Ch9 Tabular Modeling Deep Dive End-of-Chapter Questions Flashcards
Provide 3 words that are used for the possible values of a categorical variable
levels, categories, classes
What is a “dense” layer?
= linear layer
How do entity embeddings reduce memory usage and speed up neural networks?
An embedding indexes into an embedding matrix directly but has the derivative calculated in a way that is equivalent to doing a matrix multiplication with a one-hot-encoded vector. This reduces memory usage by bypassing the need to store a one-hot-encoded vector and speeds up the model because there’s no need to search through the vector for the occurrence of the number “1”.
What kinds of datasets are entity embeddings especially useful for?
Datasets containing categorical variables with a large number of levels
What are the two main families of machine learning algorithms?
- Ensembles of decision trees (i.e., random forests and gradient boosting machines), mainly for structured data
- Multilayered neural networks learned with SGD (i.e., shallow and/or deep learning), mainly for unstructured data (such as audio, images, and natural language)
Summarize what a decision tree algorithm does
A decision tree is made up of a number of binary splits. At each split, the data is separated into two groups in a way that maximizes the number of observations having the same value for the target variable within each group, i.e. group members are as similar as possible in terms of the target variable. At each step, the decision tree will look for the optimal split for each column and then choose the column with the best split overall. The process repeats for each group created by the previous split.
Why is a date different from a regular categorical or continuous variable, and how can you preprocess it to allow it to be used in a model?
Dates have meaning that may affect the target variable beyond the order in time, such as whether the data represents a weekday/weekend, a holiday, etc.
fastai’s add_datepart
function replaces a date column with a set of date metadata columns, including
- saleYear
- saleMonth,
- saleWeek
- saleDay
- saleDayofweek
- saleDayofyear
- saleIs_month_end
- saleIs_month_start
- saleIs_quarter_end
- saleIs_quarter_start
- saleIs_year_end
- saleIs_year_start
- saleElapsed
How are squared_error, samples, and value calculated for the decision tree shown below?
Data is from Kaggle’s Bulldozer Blue Book competition. The target variable is SalePrice
value: Represents the average target value (in this case log of SalePrice) for the samples within a node. The top node has the average for the whole dataset.
squared_error: The mean squared error for the samples in a node. Calculated by using the labels and the average target value (i.e. the tree’s prediction at that point).
samples: The number of observations in each node. The top node has the size of the whole dataset.
How do we deal with outliers before building a decision tree?
We don’t need to. Decision tree models are robust against outliers.
How do we handle categorical variables in a decision tree?

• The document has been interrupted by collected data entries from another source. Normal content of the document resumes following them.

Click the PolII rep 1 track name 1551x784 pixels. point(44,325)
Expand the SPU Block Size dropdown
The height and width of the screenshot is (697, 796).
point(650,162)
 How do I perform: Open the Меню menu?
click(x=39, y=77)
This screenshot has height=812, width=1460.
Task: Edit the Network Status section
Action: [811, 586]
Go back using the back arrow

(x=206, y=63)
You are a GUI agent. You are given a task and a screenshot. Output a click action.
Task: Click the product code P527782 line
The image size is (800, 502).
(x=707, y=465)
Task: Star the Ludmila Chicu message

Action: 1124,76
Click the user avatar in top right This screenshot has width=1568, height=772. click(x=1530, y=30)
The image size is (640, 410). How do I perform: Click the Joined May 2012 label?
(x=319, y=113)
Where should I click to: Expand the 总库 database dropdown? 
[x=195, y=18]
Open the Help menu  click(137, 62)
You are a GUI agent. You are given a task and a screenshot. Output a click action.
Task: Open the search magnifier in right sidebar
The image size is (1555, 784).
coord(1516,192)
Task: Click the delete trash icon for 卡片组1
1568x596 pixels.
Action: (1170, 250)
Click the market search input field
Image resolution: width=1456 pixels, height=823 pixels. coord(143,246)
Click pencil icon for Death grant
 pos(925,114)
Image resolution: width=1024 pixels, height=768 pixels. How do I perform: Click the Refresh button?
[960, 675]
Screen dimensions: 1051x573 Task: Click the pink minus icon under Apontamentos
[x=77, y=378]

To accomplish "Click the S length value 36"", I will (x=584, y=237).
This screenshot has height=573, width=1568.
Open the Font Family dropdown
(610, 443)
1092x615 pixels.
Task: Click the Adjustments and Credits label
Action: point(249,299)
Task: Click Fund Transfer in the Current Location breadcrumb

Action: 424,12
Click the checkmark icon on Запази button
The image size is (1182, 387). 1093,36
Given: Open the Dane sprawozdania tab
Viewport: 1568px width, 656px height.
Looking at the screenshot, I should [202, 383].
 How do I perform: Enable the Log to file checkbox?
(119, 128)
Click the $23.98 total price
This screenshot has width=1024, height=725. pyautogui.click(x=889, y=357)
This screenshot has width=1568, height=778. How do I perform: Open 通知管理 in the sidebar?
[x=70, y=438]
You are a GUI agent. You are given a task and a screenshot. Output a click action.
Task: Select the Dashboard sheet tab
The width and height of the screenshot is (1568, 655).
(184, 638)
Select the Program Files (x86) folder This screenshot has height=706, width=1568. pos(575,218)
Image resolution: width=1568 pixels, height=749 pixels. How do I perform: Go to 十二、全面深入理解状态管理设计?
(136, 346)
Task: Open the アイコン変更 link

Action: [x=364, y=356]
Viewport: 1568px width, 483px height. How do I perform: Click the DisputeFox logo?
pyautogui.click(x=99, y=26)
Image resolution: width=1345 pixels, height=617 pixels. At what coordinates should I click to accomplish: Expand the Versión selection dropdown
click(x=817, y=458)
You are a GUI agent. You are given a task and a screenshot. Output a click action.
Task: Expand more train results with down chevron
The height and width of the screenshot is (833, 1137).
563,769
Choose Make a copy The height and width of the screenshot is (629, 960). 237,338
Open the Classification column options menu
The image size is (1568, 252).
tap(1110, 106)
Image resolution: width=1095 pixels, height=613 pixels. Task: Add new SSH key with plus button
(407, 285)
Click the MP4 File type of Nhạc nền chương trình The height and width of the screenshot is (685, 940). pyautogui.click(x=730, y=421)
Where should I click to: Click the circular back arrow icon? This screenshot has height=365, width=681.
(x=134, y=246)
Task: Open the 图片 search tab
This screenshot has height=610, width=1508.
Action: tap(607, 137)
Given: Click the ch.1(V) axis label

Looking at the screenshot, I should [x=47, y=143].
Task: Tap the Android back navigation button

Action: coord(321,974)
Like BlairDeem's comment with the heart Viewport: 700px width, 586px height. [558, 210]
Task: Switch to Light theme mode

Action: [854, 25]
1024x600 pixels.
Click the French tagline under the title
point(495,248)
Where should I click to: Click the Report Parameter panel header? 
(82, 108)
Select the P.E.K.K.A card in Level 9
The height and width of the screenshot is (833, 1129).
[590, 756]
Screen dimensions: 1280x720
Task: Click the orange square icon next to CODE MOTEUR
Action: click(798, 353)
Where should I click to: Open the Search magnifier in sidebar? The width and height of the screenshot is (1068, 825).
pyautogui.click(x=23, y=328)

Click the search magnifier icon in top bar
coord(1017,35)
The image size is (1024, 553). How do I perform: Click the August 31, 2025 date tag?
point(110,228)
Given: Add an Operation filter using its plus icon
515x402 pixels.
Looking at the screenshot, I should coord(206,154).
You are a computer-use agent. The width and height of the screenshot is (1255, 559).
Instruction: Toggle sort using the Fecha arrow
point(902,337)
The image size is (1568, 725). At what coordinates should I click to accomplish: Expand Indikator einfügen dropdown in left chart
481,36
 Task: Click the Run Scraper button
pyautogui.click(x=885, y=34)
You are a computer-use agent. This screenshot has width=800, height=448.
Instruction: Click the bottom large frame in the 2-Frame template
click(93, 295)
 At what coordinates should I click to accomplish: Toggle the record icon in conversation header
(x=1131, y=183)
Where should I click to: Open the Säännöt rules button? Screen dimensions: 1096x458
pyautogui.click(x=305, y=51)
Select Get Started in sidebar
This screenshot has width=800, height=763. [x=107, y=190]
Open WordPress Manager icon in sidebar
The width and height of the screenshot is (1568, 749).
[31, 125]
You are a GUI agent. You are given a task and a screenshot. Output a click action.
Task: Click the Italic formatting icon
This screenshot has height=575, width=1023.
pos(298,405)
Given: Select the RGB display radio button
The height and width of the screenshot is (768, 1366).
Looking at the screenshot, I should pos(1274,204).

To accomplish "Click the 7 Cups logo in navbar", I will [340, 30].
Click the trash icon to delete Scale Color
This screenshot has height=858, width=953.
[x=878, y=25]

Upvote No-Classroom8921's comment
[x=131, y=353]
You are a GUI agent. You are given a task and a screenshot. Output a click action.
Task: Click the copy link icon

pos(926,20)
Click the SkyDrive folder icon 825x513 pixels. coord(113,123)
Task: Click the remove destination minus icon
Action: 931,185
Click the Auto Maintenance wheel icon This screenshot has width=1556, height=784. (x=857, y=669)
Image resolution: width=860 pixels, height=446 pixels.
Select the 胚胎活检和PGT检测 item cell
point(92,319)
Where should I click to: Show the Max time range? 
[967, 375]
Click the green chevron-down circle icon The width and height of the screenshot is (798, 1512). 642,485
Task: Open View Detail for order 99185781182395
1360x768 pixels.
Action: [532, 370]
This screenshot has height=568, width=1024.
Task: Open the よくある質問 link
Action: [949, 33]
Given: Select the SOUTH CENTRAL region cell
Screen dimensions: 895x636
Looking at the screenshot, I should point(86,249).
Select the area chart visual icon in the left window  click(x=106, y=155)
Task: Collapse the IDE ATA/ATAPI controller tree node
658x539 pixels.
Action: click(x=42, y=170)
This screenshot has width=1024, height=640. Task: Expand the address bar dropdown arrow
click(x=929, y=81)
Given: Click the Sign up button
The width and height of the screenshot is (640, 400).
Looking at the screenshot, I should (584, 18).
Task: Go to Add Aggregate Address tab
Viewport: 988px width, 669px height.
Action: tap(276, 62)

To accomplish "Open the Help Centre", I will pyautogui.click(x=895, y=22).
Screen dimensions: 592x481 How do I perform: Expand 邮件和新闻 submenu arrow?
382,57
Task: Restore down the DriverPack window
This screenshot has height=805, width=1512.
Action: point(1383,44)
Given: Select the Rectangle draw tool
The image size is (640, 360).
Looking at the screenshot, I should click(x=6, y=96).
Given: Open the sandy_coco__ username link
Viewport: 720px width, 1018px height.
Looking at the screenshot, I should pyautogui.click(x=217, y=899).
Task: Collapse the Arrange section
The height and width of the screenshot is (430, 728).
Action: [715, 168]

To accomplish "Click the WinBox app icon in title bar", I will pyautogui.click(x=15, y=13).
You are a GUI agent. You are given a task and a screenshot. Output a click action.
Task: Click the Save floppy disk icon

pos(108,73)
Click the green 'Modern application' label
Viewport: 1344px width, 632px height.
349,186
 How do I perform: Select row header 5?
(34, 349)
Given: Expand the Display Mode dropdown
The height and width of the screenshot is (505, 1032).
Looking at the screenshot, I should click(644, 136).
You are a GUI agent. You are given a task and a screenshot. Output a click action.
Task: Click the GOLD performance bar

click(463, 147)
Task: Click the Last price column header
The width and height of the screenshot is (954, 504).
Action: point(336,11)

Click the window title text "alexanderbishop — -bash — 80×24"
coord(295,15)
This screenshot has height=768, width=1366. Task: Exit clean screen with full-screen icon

We can use label-enconding. It’s not neccessary to one-hot-encode categorical variables for decision tree models, but we do need to make them numeric.
What is bagging?
Bagging involves taking the average prediction of many models (each trained on a different data subset)
What is the difference between max_samples
and max_features
when creating a random forest?
max_samples
specifies how many rows to sample for training each tree.max_features
defines how many columns to sample at each split point
If you increase n_estimators
in a random forest model to a very high value, can that lead to overfitting? Why or why not?
No, because each tree in a random forest is independent of the others
What is out-of-bag error? (context: decision trees)
Out-of-bag error calculates error on each row of the training data using the trees that did not include that row for training.
Why might a model’s validation set error be worse than the OOB error? How could you test your hypotheses?
The validations set error might be worse than the OOB error if the validation set contains out-of-domain data.
A way to check for out-of-domain data is to train a random forest model to predict whether the the row comes from the validation or training set. Then, check feature importance — variables with very high feature importance are the ones that differ significantly between training and validation sets.